Microfinance Banks such as Renmoney, Page Finance, VFD have focused most of their lending on employees who only need to provide evidence of steady salaries and working for structured organizations. The commercial banking sector alone boasts of over 100,000 employees whom these microfinance banks can target. They also make lending very easy to access requiring borrowers to just provide their payslips as well as consenting to direct debit of their bank accounts via channels such as Remita.
Direct debits allow the lenders to debit the bank accounts of their borrowers without having to seek their consent or forcing them to transfer their salary to the microfinance banks. This was a major breakthrough in the operations of microfinance banking as it allowed operators to take on more risk without having to worry much about deliberate defaults especially where the customers actually have the funds but refuse to pay.
Another factor that has worked well for the banks is the micro-nature of the loans. The loans are short-term, usually within a year or less, and as little as N50,000. Borrowers use these loans to meet short-term obligations which they quickly pay back from their salaries at the end of the month.
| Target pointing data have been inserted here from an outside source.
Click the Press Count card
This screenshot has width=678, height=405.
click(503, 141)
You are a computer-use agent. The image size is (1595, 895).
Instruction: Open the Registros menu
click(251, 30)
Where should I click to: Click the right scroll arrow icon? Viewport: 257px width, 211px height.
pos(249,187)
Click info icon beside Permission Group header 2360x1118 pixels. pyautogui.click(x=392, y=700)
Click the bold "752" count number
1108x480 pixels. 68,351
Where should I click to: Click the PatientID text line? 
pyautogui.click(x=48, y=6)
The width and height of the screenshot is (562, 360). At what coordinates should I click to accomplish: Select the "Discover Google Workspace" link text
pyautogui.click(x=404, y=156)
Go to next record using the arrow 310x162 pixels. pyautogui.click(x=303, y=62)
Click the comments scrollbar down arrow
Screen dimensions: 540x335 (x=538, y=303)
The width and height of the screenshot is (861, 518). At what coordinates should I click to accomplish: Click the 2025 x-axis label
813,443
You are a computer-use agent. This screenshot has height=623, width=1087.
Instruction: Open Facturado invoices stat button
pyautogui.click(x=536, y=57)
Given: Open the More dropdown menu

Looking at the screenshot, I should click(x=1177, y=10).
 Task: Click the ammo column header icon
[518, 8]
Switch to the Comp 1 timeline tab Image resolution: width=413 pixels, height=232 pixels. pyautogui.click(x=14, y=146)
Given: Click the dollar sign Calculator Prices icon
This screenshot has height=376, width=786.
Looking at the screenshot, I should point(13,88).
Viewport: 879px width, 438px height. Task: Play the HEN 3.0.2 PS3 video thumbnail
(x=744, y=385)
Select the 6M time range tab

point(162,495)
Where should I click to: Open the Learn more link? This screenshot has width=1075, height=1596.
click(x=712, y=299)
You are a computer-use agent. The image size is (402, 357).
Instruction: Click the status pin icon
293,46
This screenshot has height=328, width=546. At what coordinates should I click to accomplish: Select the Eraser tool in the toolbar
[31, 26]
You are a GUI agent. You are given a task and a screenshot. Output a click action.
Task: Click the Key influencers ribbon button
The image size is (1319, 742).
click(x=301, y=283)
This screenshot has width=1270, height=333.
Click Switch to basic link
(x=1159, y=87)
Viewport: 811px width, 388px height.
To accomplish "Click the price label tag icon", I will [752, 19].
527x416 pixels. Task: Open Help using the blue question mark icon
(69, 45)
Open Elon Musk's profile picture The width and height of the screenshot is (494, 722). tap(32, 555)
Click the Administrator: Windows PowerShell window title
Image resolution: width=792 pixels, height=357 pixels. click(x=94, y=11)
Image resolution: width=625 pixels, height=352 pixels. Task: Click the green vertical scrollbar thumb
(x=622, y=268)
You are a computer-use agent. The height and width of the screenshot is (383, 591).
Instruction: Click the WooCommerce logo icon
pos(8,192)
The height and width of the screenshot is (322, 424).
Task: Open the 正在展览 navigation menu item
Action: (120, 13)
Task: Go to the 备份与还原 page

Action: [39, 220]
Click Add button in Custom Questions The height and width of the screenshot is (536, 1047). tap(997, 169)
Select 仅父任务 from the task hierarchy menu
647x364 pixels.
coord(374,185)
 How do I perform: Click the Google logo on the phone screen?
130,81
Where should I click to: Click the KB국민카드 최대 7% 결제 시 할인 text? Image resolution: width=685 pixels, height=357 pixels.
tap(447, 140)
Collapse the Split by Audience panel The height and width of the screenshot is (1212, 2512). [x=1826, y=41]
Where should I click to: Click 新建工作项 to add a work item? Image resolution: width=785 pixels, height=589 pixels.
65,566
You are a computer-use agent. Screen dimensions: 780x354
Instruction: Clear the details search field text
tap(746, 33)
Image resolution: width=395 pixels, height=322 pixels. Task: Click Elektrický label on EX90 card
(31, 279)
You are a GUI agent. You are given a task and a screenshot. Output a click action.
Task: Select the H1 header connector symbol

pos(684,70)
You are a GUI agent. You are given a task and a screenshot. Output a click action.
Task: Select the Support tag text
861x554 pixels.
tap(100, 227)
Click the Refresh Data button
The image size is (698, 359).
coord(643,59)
Intense competition in the last two years has also played a major role in driving up loans and advances. According to data from the CBN, there are over 900 microfinance banks in the country with state, regional, and national licenses. Newer entrants from the FinTech community have also paved the way for innovation improving how some of these banks lend money to their customers and also manage risks.
Despite the improvements, analysts still worry about the spate of loan defaults with some in their double digits even though official sources suggest it is around 5-6% for some of the leading MFBs as they are also called.
Primary Mortgage Bank also recorded a much-improved performance during the year rising by 35.1% to N180.2 billion. Non-interest banks, which mostly adhere to Islamic tenets also crossed the hundred billion market recording a 57.9% spike to N105.7 billion.